Before planting zinnia seeds, should I soak them?
If you’re raising zinnias from seed for the first time this year, you might still have some concerns. Here, I’ll address them for you.
How do you germinate zinnia seeds fast?
To hasten the germination of zinnia seeds, keep the seed trays warm. The biggest effect will be made by heated mats and a warm environment. Zinnia seeds can germinate in as little as five days when the soil is 70 to 75 degrees Fahrenheit, the ideal temperature for germination.
Should I soak zinnia seeds before planting?
Before sowing, zinnia seeds don’t require soaking. The seeds of zinnias are designed to sprout quickly when exposed to water since they are warm-season annual flowers that are indigenous to hot climates like Mexico and the southwest of the United States. The seeds only need to be sown and watered for germination to begin.
How long do zinnia seeds take to germinate?
The normal germination time for zinnias is 5 to 10 days. Seeds sown in trays with the soil kept warm at 70 to 75 degrees Fahrenheit using heat mats will germinate more quickly than seeds sown in cold soil, which could take up to three weeks.
Do zinnia seeds need light to germinate?
Zinnia seeds should be placed with 1/4 inch of dirt on top of them because they don’t require light to germinate. The seeds will require intense light in the form of a shop light or grow light as they begin to germinate and break the soil’s surface.
At what temperature do zinnias germinate?

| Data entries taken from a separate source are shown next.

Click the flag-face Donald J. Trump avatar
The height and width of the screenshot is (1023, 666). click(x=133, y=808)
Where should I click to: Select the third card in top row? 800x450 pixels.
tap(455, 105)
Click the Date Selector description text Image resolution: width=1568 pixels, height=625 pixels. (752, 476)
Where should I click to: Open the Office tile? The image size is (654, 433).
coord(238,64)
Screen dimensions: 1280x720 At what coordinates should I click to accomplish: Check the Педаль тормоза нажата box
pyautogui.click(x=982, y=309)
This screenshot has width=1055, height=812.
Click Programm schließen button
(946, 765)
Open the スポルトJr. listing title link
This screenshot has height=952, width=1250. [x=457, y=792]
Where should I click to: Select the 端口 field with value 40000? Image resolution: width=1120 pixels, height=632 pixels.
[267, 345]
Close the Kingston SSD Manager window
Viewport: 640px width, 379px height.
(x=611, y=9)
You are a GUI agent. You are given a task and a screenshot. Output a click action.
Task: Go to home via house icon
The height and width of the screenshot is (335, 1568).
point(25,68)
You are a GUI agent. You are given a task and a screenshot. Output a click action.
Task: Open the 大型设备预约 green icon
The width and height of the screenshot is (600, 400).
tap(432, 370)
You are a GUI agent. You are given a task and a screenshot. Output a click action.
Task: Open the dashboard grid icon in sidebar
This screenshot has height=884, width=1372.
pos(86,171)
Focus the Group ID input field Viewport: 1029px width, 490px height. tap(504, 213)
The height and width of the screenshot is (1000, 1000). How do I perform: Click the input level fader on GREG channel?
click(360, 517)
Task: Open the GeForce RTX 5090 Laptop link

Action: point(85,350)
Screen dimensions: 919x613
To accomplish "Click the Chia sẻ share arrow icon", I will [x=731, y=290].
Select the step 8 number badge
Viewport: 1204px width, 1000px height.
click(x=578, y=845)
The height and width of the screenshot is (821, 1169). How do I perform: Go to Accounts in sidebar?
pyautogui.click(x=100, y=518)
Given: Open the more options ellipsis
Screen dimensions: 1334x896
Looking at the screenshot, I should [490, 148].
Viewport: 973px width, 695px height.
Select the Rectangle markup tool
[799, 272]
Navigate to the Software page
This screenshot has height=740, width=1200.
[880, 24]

Zinnia seeds should be germinated at 70 to 75 degrees Fahrenheit. The soil will reach these temperatures with the help of a heat mat put beneath the seed trays. In soil that is colder than 70 degrees, the seeds will still germinate, but it will take longer.
Do zinnia seeds need cold stratification?
Cold stratification, which involves chilling seeds prior to sowing, is not necessary for zinnias. The seeds of zinnias are designed to germinate without being exposed to cold because they are warm-season annuals that are native to hot climates.